MAY 17 Here's an interesting blog out of California by a Hollywood writer, attorney and academic named Brian Alan Lane. He blogs about higher ed, and was a whistle-blower in a scandal over false credentials. In this post, he takes aim at LSU's new top dog, King Alexander. It's convoluted and a little confusing, but it sure makes Alexander a lot more interesting than he was yesterday.
MAY 17 Blogger Robert Mann writes about the LSU Board's refusal to allow Dr. Fred Cerise to testify before the legislature about Gov. Jindal's plan to close down all the state's charity hospitals and dump the poor on the private system. It's hard to imagine anyone more qualified than Cerise to testify about that, so why would anyone try to prevent him doing so? Mann thinks it is because the powers that be aren't interested in hearing any truth about the plan.

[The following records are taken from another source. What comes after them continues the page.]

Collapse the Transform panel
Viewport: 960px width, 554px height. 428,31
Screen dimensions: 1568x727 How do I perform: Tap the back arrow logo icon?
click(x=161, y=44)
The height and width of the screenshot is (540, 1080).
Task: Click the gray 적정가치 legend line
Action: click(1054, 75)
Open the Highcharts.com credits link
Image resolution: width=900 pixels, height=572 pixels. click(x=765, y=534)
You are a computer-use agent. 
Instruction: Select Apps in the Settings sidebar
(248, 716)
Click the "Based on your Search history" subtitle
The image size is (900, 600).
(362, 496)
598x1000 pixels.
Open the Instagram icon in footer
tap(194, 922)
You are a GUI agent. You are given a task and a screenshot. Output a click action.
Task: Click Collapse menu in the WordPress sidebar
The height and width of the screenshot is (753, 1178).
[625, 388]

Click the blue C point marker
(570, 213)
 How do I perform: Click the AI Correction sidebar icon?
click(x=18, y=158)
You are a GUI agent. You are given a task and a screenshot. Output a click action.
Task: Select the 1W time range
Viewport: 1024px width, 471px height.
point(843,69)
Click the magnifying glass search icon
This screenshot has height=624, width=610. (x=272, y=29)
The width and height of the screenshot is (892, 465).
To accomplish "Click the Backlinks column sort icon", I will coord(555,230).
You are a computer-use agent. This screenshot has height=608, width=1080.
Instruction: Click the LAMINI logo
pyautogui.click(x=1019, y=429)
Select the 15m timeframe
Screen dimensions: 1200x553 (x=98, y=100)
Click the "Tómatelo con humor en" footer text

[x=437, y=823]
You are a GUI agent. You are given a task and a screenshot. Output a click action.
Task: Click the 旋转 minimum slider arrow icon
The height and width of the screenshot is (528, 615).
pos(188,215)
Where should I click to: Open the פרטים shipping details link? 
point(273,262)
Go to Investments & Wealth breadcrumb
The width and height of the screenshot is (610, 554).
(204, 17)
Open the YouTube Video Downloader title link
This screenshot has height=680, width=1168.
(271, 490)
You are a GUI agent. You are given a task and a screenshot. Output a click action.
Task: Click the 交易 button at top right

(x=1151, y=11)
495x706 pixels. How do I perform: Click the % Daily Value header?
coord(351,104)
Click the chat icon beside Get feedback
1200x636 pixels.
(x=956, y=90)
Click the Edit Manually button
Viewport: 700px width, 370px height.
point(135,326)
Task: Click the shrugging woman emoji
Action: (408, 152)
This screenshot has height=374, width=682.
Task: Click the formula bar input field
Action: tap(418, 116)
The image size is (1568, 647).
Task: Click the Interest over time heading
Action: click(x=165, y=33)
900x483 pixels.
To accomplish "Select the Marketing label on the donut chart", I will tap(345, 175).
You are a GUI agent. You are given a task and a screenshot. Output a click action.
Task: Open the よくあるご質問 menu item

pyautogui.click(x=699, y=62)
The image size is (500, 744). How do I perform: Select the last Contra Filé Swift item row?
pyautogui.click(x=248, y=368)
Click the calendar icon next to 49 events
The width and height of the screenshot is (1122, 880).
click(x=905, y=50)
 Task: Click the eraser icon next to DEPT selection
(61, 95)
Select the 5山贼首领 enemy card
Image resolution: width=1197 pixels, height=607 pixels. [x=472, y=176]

MAY 17 This post on the Louisiana Sinkhole Bugle, a blog that notes developments in the Bayou Corne and Jefferson Island salt domes, talks about a proposed expansion of the salt dome storage under Lake Peigneur in Iberia Parish. Residents are working against it for several reasons, including two biggies: the sinkhole disaster in Bayou Corne and the continuing, unexplained bubbling on the surface of the Lake.
MAY 17 NOLA police arrested more people Thursday accused of either being involved in the Mother's Day shooting or hiding the suspect afterward, this Gambit story reports. The NOLA police chief said he suspects the whole thing was gang-related and throws out a challenge to the gangs: he's got informants now, he says, and he knows a lot more than the gangs want him to know. The people who live in the neighborhoods terrorized by gangs are ready to talk, he says.